Hicks, who was on the ground in Libya on September 11, 2012, said Clinton called him around 2 a.m. from Washington to ask "what was going on." Hicks responded by saying the consulate was under attack. He never told her about a protest outside the consulate because there wasn't one.
"The only report that our mission made through every channel was that this was an attack," Hicks said. "No protest."
In his recollection of events the night of September 11, 2012, Hicks stated that U.S. Ambassador Chris Stevens called him and said, "We are under attack," just before he was brutally murdered and dragged through the streets. Again, no mention of a protest.
"The video was not instigative of anything that was going on in Libya," Hicks said. "We saw no demonstrations related to the video anywhere in Libya."
Hicks also noted that Twitter feeds were being monitored and showed Ansar al-Sharia took credit for the terrorist attack and had control of the hospital where Ambassador Stevens was taken.
Despite knowing Benghazi was a terrorist attack from the very beginning, after all she was briefed by Hicks who was on the ground, Clinton shamelessly stood in front of the flag draped caskets of dead Americans and blamed a YouTube video anyway. Watch starting at the 6 minute mark.

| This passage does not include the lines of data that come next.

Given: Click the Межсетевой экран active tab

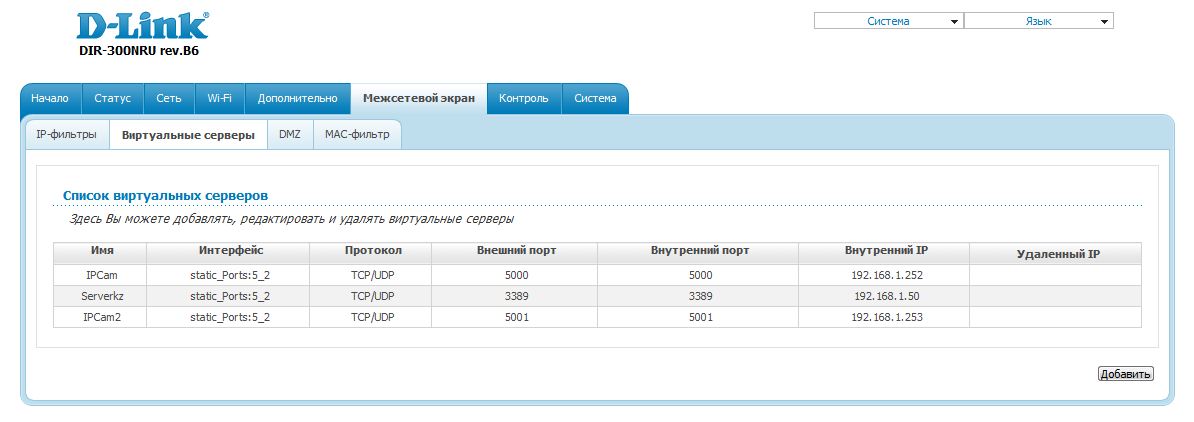Looking at the screenshot, I should [x=419, y=99].
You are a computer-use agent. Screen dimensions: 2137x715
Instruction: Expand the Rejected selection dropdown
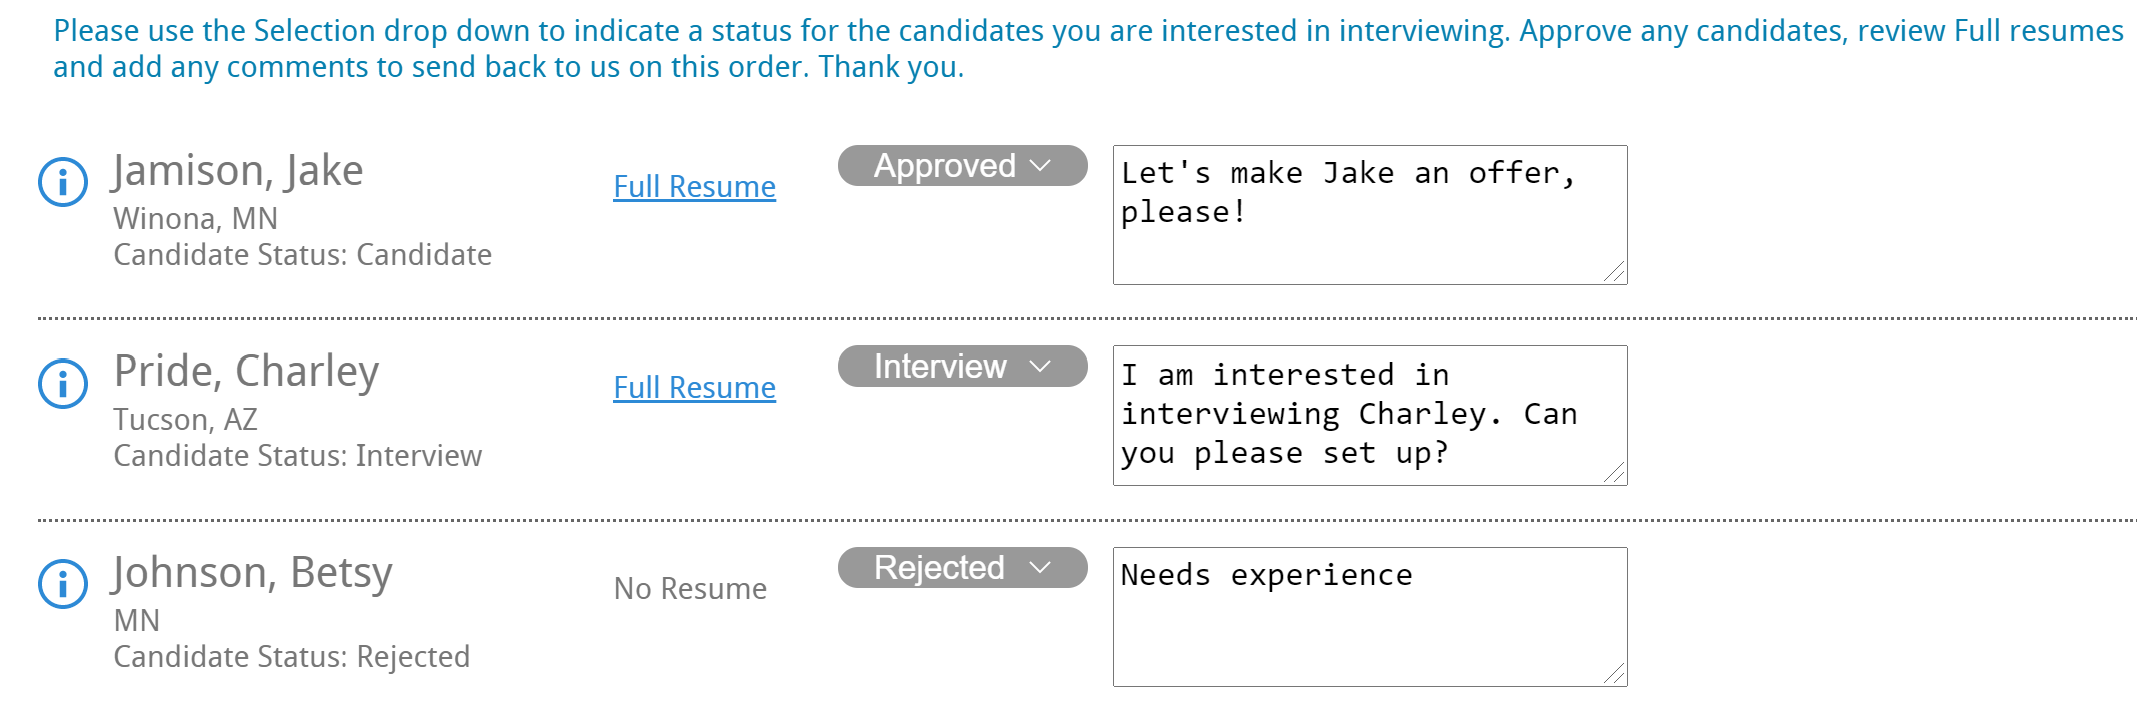pos(962,568)
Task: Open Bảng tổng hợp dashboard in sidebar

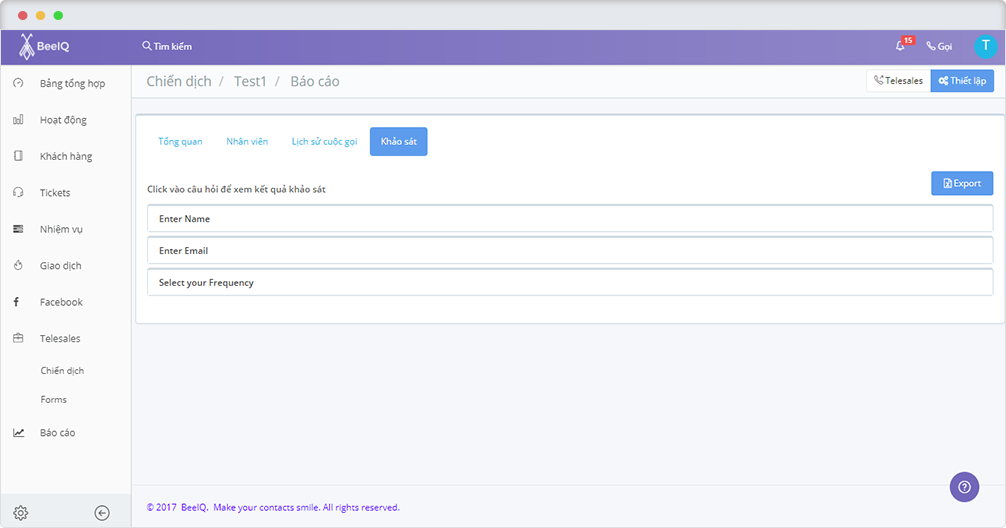Action: [71, 83]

"We've seen rage and violence directed at American embassies over an awful internet video that we had nothing to do with. It is hard for the American people to make sense of that, because it is senseless and totally unacceptable."

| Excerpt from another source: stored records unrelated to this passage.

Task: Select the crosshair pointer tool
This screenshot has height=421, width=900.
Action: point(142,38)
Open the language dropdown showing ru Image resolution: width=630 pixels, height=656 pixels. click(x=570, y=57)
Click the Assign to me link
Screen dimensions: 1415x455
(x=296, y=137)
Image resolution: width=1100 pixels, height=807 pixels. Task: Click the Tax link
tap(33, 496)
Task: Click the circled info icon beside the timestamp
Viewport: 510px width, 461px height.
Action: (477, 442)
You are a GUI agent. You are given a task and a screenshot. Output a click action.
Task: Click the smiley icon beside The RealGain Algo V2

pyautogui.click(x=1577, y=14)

The American Embassy in Islamabad, in a bid to tamp down public rage over the anti-Islam film produced in the U.S., is spending $70,000 to air an ad on Pakistani television that features President Obama and Secretary of State Hillary Rodham Clinton denouncing the video.

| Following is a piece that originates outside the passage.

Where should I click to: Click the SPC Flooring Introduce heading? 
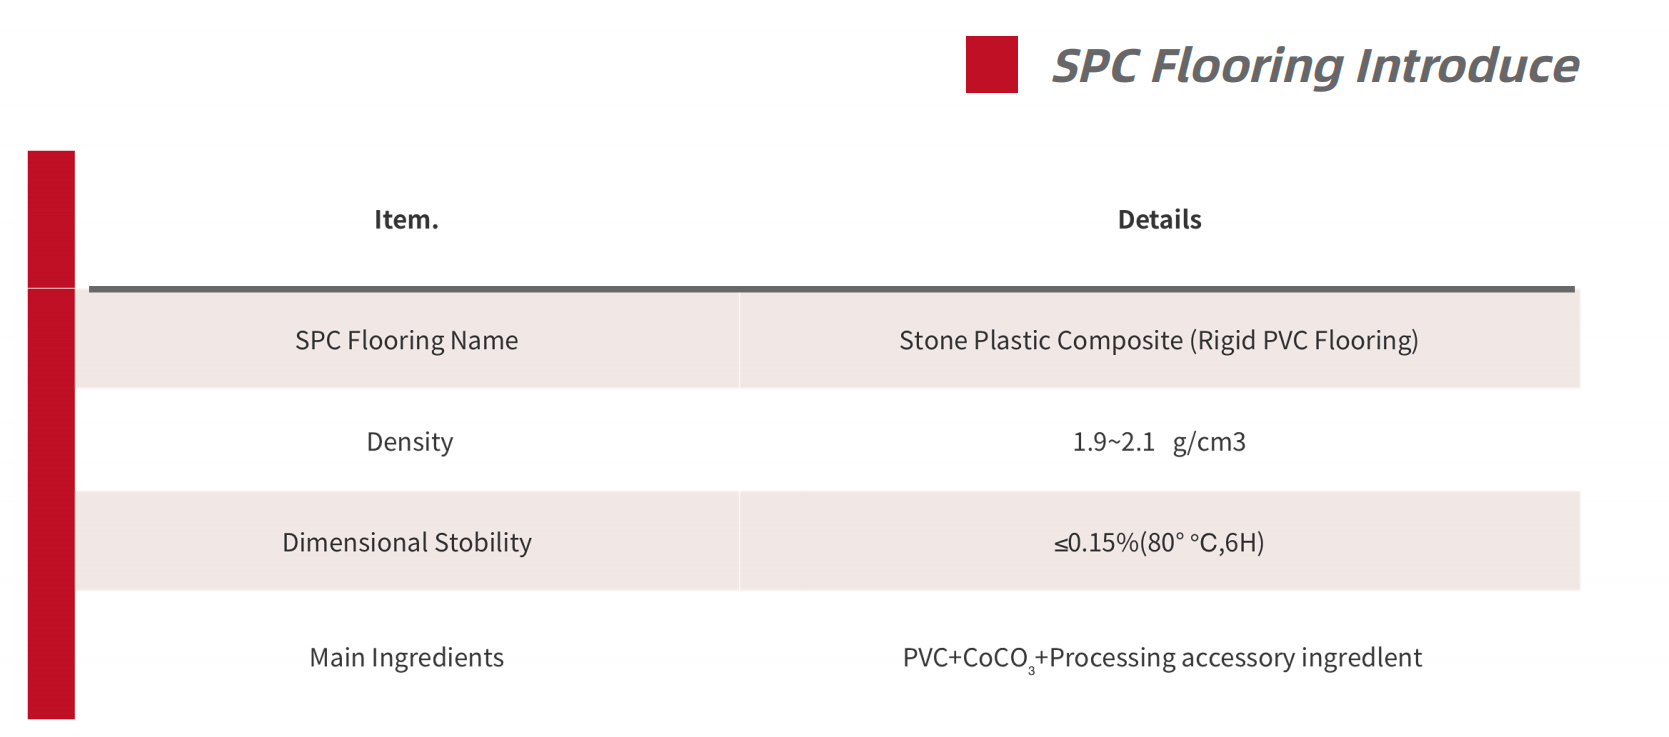(x=1315, y=66)
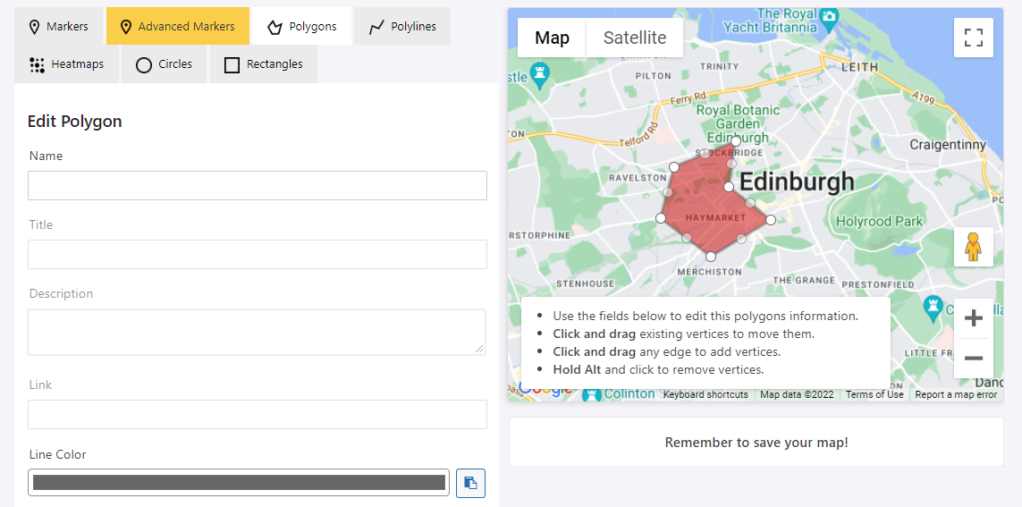
Task: Select the Rectangles tab
Action: pyautogui.click(x=264, y=64)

The State Department said Thursday the embassy had compiled brief clips of Obama and Clinton rejecting the contents of the movie and extolling American tolerance for all religions into a 30-second public service announcement that is running on seven Pakistani networks. Obama and Clinton's comments, which are from previous public events in Washington, are in English but subtitled in Urdu, the main Pakistani language.
Department spokeswoman Victoria Nuland said the aim was to get the messages to the widest possible audience in Pakistan, where tens of thousands of protestors angry about the film tried to reach the U.S. embassy before being turned back by Pakistani police. She said embassy staffers had decided the ads were the best way to spread the word. The seven networks have a potential audience of 90 million people, she added.
And then of course, Ambassador to the UN Susan Rice went on five Sunday talk shows to blame the video.